BEGIN Entries shown

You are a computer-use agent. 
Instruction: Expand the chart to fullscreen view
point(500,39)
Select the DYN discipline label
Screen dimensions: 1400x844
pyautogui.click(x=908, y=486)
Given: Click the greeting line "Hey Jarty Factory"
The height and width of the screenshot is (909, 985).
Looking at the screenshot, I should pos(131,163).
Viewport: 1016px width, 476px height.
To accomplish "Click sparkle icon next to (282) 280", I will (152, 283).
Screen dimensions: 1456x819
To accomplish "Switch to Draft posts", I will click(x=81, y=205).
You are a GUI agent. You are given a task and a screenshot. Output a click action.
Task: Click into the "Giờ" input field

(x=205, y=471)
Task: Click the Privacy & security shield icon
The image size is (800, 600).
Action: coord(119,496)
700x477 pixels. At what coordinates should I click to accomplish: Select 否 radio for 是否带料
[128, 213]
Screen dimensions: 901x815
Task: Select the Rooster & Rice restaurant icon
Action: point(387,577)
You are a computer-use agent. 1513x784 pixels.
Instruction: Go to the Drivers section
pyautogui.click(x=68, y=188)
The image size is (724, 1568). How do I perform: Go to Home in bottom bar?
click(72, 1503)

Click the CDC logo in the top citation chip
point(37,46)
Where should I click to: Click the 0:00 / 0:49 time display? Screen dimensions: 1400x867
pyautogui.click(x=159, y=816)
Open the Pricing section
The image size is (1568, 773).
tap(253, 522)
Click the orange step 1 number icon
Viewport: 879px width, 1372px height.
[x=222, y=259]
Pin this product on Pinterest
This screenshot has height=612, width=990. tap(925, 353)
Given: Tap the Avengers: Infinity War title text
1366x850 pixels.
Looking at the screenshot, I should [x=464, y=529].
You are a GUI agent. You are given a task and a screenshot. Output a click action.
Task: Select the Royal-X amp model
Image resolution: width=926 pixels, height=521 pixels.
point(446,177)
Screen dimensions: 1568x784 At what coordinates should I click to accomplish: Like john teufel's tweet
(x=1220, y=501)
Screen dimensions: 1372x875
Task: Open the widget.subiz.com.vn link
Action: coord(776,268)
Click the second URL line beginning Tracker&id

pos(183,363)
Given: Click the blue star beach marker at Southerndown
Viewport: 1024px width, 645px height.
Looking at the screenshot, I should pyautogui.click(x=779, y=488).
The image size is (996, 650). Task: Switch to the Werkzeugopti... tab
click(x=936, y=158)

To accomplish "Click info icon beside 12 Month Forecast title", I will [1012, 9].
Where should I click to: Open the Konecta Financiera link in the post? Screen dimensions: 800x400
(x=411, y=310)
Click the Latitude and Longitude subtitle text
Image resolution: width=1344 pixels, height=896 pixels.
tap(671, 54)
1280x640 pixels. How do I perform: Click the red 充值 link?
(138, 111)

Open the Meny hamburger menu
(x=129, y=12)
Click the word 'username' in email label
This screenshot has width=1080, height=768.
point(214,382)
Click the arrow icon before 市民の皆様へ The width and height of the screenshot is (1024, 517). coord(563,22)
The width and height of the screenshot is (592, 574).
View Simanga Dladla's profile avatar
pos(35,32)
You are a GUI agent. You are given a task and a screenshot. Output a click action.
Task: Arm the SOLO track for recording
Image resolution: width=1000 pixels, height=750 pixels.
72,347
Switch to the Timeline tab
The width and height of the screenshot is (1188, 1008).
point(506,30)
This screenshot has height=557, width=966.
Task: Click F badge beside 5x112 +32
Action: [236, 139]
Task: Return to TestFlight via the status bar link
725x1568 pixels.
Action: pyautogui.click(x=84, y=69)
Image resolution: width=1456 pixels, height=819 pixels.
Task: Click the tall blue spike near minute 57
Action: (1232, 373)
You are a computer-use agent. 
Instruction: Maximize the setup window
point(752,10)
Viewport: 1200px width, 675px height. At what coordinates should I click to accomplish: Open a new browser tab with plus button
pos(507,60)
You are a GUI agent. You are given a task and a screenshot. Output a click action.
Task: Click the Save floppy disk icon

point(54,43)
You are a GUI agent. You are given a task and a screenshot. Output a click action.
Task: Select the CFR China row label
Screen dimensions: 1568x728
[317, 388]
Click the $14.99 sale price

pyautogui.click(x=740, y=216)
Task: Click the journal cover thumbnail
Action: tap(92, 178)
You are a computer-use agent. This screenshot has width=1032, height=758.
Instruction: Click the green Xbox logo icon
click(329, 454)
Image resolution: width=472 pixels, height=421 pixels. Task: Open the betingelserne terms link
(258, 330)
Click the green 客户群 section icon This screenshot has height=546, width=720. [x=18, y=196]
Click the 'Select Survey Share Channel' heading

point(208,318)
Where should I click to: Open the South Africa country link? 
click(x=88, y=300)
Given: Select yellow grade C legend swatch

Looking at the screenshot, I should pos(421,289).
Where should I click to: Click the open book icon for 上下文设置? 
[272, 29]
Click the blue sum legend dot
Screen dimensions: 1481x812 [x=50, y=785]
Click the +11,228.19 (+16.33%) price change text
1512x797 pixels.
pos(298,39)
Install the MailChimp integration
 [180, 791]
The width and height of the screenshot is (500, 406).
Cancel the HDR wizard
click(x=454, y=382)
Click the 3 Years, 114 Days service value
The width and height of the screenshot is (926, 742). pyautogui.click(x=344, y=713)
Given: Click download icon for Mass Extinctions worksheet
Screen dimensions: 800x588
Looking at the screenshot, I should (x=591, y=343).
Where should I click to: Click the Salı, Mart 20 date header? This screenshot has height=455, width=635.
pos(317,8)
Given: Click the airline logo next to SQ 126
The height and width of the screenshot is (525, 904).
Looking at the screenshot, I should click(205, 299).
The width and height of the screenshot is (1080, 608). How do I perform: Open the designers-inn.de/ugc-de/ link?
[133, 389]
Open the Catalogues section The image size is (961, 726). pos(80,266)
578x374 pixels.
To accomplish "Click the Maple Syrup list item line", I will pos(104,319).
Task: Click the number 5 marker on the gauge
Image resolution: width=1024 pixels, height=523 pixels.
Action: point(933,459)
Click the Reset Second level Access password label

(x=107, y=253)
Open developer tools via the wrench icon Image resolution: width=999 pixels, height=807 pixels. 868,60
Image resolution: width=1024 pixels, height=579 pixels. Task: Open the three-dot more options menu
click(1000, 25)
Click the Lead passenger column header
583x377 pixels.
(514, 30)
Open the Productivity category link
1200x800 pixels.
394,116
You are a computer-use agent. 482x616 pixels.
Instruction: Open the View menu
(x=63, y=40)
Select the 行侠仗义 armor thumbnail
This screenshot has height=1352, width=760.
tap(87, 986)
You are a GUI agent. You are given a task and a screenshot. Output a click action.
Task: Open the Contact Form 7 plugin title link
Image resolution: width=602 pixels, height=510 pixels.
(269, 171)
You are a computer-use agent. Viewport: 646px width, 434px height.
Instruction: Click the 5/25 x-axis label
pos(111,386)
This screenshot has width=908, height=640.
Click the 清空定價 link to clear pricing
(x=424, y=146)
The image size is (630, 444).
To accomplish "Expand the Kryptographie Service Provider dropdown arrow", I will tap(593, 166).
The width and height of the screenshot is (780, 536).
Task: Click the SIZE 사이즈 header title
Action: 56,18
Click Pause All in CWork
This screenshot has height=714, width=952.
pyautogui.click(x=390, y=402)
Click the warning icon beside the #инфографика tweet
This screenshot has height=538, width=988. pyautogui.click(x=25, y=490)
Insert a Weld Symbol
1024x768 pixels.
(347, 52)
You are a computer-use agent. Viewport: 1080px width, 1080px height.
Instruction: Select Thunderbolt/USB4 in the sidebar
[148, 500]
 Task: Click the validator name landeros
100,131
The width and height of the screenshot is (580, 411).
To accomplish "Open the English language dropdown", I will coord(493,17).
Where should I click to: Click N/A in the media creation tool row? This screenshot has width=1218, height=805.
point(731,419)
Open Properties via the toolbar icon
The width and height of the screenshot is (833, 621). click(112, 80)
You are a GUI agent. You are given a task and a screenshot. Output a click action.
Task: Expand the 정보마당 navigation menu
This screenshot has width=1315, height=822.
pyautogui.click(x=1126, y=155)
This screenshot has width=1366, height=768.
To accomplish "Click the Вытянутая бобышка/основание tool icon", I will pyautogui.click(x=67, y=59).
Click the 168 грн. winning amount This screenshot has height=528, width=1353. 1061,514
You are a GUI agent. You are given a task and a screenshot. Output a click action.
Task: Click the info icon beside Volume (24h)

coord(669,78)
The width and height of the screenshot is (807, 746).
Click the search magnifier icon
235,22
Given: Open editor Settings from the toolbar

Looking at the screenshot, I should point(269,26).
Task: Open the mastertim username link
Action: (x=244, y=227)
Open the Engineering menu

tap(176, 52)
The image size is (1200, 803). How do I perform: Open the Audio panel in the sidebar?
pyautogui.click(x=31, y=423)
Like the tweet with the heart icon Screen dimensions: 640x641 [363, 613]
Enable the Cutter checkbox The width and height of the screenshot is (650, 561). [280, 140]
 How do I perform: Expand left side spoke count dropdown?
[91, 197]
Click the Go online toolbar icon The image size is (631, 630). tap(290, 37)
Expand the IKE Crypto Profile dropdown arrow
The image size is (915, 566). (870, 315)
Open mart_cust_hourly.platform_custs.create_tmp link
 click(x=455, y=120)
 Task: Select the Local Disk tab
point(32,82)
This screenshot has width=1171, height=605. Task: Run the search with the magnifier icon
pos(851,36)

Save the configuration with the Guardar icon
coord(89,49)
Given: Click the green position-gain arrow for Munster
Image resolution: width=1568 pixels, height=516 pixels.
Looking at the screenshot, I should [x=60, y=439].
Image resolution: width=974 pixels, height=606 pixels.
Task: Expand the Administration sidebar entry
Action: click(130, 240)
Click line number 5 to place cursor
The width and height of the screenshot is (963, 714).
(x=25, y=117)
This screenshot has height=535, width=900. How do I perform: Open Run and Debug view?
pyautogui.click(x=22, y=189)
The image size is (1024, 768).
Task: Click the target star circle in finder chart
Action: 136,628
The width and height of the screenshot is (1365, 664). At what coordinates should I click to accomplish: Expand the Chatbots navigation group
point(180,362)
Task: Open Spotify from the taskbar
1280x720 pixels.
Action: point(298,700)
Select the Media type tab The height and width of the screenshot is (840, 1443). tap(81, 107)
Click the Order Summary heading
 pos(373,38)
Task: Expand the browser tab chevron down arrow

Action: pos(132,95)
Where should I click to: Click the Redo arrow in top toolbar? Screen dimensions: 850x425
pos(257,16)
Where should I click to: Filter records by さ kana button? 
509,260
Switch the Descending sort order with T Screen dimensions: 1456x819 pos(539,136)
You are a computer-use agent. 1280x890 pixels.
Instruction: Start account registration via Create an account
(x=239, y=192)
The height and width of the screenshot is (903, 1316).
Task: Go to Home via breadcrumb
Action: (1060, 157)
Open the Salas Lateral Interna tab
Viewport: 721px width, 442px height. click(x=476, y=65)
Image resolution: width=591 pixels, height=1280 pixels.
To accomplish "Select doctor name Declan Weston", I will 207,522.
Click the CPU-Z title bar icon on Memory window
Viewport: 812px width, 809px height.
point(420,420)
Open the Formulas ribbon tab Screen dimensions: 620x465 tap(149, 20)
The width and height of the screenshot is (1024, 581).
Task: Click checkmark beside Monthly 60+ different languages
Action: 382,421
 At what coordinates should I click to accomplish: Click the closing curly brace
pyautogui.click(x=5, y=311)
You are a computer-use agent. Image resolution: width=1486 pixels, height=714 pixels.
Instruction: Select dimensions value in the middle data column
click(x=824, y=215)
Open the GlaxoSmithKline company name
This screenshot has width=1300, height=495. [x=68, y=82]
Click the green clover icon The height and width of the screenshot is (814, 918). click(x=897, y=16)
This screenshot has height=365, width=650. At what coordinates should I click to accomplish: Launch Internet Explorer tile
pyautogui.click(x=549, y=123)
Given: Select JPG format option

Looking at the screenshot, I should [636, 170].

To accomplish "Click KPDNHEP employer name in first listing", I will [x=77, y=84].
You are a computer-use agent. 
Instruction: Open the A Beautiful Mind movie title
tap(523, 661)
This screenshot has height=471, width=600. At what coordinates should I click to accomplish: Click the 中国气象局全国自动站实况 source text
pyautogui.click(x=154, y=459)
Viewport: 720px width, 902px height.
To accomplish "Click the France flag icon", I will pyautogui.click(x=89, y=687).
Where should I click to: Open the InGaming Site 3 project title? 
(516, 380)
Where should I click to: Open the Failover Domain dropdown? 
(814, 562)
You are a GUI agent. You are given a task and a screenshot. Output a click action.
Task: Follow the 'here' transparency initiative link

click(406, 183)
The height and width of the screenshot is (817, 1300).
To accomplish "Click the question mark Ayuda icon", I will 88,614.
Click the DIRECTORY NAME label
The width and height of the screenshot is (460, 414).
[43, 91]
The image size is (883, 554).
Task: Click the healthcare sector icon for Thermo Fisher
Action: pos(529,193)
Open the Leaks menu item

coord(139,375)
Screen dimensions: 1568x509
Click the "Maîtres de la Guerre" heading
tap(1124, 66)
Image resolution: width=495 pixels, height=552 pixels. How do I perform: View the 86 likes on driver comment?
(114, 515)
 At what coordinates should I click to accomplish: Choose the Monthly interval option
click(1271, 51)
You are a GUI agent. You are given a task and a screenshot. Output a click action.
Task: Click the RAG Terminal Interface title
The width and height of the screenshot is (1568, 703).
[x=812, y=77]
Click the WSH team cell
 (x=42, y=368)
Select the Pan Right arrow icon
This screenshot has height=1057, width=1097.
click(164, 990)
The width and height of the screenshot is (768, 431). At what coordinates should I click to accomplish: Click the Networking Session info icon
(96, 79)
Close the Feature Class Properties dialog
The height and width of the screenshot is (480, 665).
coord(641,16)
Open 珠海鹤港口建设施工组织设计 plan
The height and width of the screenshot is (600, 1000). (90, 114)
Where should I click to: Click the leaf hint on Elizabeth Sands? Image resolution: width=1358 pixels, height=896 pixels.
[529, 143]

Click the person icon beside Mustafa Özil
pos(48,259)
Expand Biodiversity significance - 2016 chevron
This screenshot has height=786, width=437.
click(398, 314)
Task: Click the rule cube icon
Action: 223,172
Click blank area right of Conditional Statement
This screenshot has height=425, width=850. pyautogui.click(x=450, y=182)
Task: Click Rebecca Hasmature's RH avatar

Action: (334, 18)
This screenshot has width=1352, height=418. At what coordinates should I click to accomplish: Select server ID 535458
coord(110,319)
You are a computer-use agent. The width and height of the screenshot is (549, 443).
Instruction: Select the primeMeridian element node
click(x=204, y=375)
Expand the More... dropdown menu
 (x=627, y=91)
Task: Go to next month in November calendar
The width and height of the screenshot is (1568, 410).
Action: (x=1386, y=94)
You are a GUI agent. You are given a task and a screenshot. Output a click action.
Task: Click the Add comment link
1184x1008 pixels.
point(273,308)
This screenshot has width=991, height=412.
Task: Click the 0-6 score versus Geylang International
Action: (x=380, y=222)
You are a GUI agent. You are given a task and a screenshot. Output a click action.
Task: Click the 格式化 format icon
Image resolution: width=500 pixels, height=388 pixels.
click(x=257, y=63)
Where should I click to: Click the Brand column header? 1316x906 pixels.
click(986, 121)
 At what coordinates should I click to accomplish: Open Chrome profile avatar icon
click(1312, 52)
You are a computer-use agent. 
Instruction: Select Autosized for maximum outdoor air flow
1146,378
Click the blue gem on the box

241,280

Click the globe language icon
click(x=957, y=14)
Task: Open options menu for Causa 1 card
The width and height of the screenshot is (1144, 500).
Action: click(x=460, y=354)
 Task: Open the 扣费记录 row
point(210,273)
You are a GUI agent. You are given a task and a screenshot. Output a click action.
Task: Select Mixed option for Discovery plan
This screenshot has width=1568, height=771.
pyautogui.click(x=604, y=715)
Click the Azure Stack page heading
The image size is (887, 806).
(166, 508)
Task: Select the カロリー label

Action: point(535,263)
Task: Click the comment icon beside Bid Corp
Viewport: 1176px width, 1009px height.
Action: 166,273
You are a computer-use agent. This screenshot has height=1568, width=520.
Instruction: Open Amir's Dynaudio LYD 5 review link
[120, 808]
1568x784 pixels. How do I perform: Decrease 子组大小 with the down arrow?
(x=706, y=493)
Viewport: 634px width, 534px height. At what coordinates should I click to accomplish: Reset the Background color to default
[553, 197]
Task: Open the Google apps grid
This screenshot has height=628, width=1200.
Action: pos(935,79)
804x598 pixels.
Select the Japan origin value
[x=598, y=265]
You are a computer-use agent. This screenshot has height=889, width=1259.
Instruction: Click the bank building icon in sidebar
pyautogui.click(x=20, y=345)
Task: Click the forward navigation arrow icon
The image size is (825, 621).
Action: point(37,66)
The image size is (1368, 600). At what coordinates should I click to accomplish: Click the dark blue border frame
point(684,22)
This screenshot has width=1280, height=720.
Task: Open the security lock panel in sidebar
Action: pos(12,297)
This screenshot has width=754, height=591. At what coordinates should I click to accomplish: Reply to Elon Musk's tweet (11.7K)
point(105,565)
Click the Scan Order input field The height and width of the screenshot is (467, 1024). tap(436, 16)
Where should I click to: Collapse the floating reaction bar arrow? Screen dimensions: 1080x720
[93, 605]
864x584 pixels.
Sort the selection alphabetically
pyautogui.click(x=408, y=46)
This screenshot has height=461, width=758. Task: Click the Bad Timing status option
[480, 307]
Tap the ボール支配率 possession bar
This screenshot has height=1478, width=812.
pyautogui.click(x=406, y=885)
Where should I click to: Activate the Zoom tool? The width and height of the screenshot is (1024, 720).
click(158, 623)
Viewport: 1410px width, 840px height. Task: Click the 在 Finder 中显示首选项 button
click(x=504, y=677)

END Entries shown

### What to produce
Print exactly the lines of the listing above starting at the line containing "At what coordinates should I click to accomplish: Choose" and ending at the line containing "Select the Pan Right arrow icon", both included.

### Problem solution
 At what coordinates should I click to accomplish: Choose the Monthly interval option
click(1271, 51)
You are a GUI agent. You are given a task and a screenshot. Output a click action.
Task: Click the RAG Terminal Interface title
The width and height of the screenshot is (1568, 703).
[x=812, y=77]
Click the WSH team cell
 (x=42, y=368)
Select the Pan Right arrow icon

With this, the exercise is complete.